* BEGIN Provided text *

Discussion:
Xapian/Cyrus/Thunderbird
Albert Shih
2018-05-04 12:48:49 UTC
Permalink
Hi,

So I've installed cyrus-imapd 3.0.5 with xapian.

I configure and launch xapian according to

https://www.cyrusimap.org/imap/developer/install-xapian.html

and I currently launch in a console

/usr/local/cyrus/sbin/squatter

to indexe all the mail I got (imapsync).

The problem is on two larges user.mailbox the first one with a
/xapian-index/user/firstuser/*.glass and the second without (not indexes
already), on those two mailbox I make a search from thunderbird and don't
see any difference about the delay of the answer.

So I'm wondering if the xapian work....

Is they are any way to make a test to know if xapian work or not ?

Regards
--
Albert SHIH
DIO bâtiment 15
Observatoire de Paris
xmpp: ***@obspm.fr
Heure local/Local time:
Fri May 4 14:28:28 CEST 2018
Albert Shih
2018-05-04 12:53:44 UTC
Permalink
Le 04/05/2018 à 14:48:49+0200, Albert Shih a écrit
Post by Albert Shih
Hi,
So I've installed cyrus-imapd 3.0.5 with xapian.
I configure and launch xapian according to
https://www.cyrusimap.org/imap/developer/install-xapian.html
and I currently launch in a console
/usr/local/cyrus/sbin/squatter
to indexe all the mail I got (imapsync).
The problem is on two larges user.mailbox the first one with a
/xapian-index/user/firstuser/*.glass and the second without (not indexes
already), on those two mailbox I make a search from thunderbird and don't
see any difference about the delay of the answer.
just to be very clear, I select the option in thunderbird to make the
search on server.

I also try those search throught a webmail (SOGO4), to be absolutly sure
it's not a search on the client.

* END Provided text *
* BEGIN Provided material *

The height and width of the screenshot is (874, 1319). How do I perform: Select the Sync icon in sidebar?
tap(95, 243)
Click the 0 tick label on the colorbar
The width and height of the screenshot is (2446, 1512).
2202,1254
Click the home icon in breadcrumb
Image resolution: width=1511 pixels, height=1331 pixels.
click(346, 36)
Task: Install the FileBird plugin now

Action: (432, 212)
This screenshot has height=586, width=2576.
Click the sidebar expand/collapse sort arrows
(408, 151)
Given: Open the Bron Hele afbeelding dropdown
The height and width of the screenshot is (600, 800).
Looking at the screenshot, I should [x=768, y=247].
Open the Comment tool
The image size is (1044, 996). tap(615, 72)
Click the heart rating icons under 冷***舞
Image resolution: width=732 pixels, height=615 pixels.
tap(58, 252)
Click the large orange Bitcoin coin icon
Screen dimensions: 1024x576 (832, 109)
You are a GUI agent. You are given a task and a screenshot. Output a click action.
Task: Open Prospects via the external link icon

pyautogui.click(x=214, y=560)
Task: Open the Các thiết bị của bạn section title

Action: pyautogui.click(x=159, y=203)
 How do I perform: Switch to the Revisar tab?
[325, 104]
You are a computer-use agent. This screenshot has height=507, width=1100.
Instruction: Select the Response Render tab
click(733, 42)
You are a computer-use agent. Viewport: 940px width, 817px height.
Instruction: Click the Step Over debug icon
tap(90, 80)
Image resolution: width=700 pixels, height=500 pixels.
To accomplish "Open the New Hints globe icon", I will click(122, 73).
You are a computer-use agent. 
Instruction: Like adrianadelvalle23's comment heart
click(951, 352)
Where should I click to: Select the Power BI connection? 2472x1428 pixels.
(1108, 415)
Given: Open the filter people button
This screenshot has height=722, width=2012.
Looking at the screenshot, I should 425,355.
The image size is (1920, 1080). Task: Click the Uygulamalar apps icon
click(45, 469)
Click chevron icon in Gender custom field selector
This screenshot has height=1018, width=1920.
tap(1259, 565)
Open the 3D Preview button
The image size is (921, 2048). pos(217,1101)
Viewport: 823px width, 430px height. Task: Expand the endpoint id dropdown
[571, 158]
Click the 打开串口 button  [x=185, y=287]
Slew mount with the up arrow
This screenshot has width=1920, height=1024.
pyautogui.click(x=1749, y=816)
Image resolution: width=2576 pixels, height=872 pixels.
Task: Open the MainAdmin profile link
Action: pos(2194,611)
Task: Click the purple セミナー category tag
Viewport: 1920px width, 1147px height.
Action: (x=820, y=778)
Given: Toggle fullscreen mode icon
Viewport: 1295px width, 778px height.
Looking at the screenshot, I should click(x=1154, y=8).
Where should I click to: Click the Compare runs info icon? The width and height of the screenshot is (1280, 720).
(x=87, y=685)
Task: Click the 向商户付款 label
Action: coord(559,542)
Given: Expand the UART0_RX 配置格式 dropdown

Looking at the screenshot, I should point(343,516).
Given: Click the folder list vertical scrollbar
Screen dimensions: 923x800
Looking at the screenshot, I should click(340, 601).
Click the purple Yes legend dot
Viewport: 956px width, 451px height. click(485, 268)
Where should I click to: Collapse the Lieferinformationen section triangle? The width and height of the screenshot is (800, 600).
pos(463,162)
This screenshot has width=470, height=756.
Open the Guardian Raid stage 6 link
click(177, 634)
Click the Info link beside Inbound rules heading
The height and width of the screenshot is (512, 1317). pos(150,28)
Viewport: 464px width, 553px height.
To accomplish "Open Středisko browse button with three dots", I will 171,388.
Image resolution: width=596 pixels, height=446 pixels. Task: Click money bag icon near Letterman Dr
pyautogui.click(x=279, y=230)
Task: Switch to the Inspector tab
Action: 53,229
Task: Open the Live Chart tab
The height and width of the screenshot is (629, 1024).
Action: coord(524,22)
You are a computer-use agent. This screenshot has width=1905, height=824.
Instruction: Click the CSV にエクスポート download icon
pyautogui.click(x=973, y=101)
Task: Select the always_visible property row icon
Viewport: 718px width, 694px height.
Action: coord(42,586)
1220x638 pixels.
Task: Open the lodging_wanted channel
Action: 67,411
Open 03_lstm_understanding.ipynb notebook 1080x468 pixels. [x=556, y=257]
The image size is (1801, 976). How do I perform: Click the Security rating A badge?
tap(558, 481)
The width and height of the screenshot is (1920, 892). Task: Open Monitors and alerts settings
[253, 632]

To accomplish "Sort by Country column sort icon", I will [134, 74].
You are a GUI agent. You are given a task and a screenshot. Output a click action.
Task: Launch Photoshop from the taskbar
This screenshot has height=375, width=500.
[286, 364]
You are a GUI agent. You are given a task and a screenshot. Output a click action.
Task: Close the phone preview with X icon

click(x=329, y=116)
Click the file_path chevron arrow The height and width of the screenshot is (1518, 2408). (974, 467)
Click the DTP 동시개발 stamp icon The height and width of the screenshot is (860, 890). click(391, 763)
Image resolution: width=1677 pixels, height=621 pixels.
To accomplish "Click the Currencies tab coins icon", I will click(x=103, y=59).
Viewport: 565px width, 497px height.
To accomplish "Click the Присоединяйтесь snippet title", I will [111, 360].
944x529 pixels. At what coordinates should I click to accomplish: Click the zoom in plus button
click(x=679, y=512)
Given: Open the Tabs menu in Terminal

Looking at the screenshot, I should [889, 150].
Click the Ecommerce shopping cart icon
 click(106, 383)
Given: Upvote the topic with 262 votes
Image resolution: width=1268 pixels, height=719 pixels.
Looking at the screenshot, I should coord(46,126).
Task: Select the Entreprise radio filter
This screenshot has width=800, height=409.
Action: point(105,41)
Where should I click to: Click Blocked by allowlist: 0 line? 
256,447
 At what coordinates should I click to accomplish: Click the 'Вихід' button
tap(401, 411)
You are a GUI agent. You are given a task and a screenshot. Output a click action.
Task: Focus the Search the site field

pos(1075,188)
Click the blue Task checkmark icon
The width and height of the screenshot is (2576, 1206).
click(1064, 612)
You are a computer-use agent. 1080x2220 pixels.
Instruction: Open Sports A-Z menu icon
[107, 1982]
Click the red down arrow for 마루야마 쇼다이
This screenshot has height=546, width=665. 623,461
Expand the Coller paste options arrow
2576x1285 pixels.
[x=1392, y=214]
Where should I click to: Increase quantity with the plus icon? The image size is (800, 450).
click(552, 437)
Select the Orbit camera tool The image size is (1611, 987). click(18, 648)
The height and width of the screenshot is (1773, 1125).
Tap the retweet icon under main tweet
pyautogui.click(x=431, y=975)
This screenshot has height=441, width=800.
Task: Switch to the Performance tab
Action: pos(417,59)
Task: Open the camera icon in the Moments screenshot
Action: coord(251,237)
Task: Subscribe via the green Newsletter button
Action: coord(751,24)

* END Provided material *

§ **Goals**:
A) Answer these questions about the forum thread:
(i) Which version of cyrus-imapd was installed?
(ii) Which command was launched in a console to index the mail?
(iii) Which webmail was also used to try the searches?
B) Set down the forum thread verbatim from "just to be very" up to and including "on the client.".
C) List every date-and-time stamp in the forum thread, reproduced as it appears there.

§ **Correct answers**:
A)
(i) 3.0.5
(ii) /usr/local/cyrus/sbin/squatter
(iii) SOGO4

B)
just to be very clear, I select the option in thunderbird to make the
search on server.

I also try those search throught a webmail (SOGO4), to be absolutly sure
it's not a search on the client.

C)
2018-05-04 12:48:49 UTC
Fri May 4 14:28:28 CEST 2018
2018-05-04 12:53:44 UTC
04/05/2018 à 14:48:49+0200